▶ [Requirement]: Rewrite the rows from the line with "Screen dimensions: 1036x1166" up to and including the line with "Open dreamlab-design.webflow.io external", replacing "external link arrow" with "outbound link icon" and leaving everything else unchanged.

▶ [Data excerpts]:

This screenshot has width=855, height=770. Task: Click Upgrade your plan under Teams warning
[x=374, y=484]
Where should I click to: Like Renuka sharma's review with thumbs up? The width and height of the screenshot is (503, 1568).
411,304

--

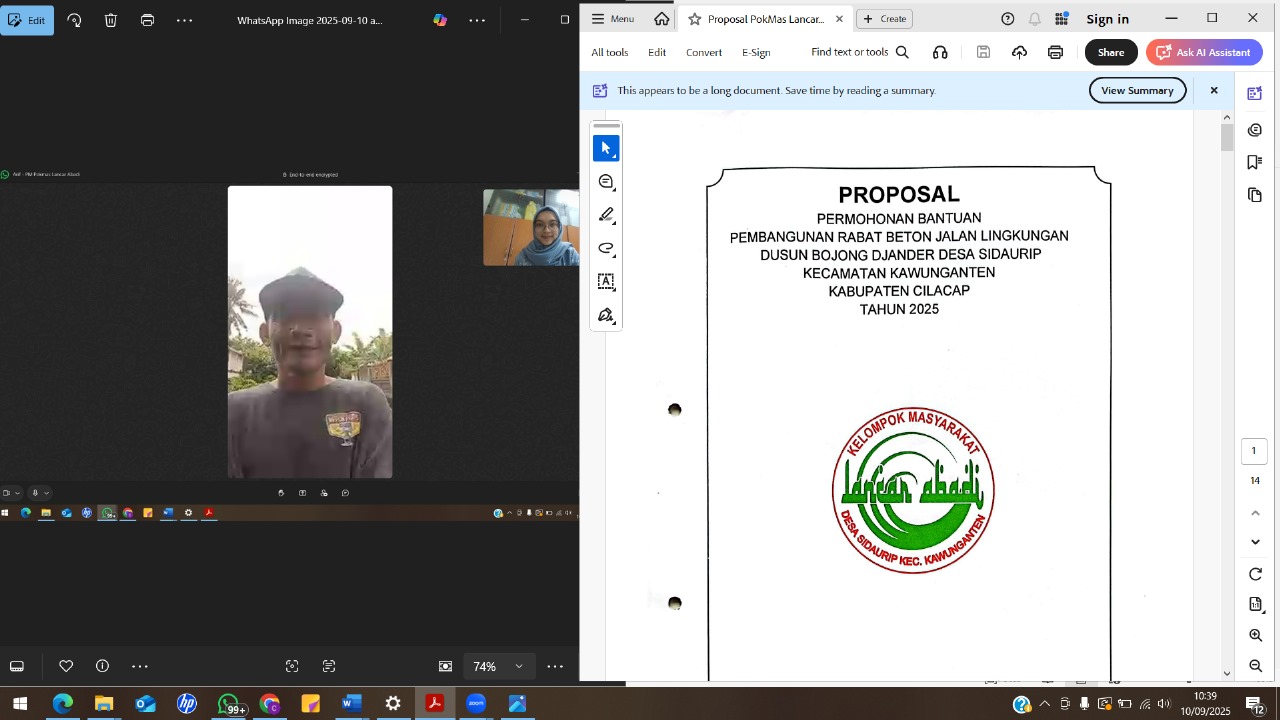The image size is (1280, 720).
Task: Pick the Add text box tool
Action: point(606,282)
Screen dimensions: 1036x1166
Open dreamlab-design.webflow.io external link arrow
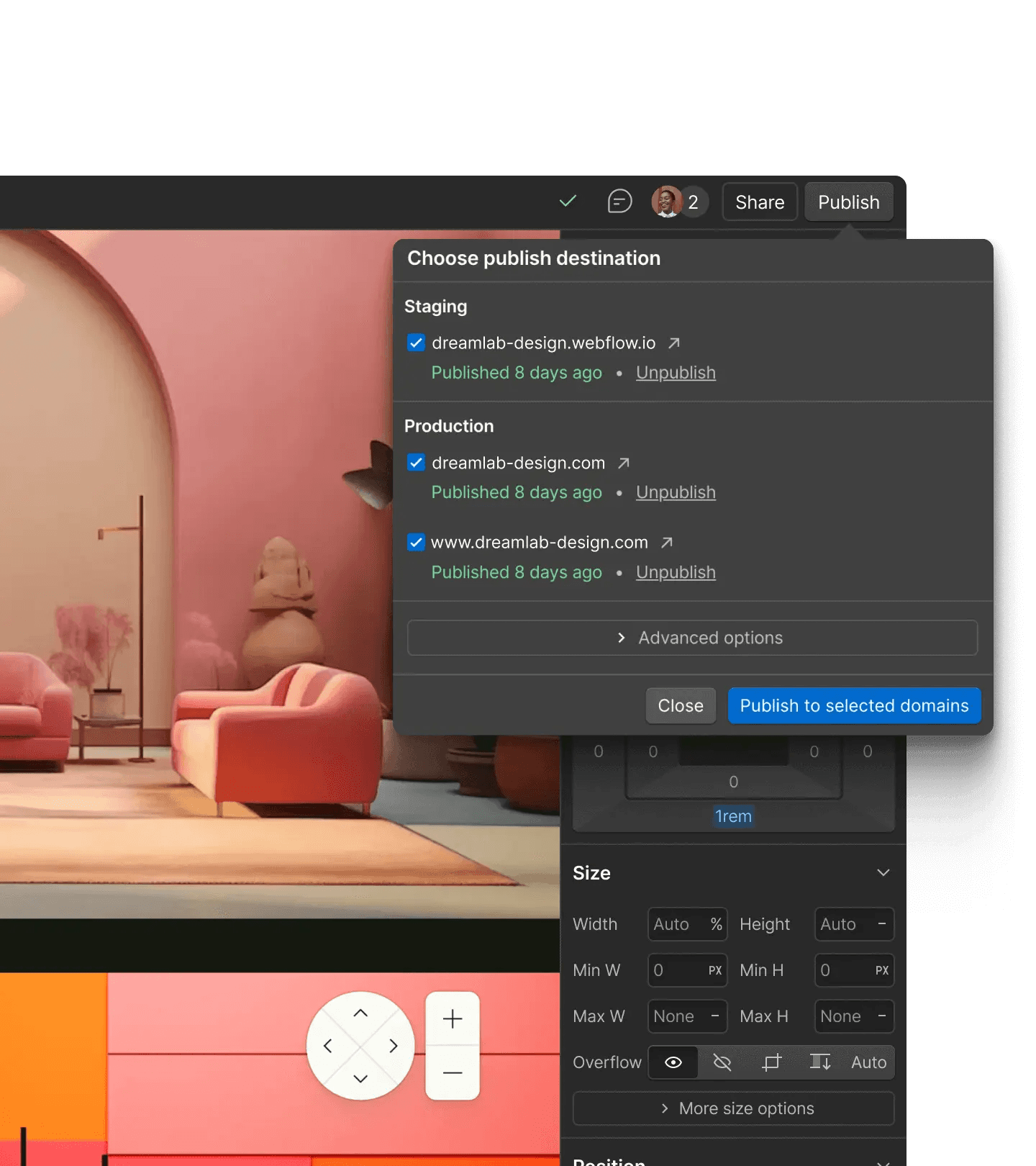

--

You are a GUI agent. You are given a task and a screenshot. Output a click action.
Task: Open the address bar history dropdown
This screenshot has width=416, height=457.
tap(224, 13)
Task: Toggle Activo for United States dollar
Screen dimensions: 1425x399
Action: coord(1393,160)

▶ [Full response]:
Screen dimensions: 1036x1166
Open dreamlab-design.webflow.io outbound link icon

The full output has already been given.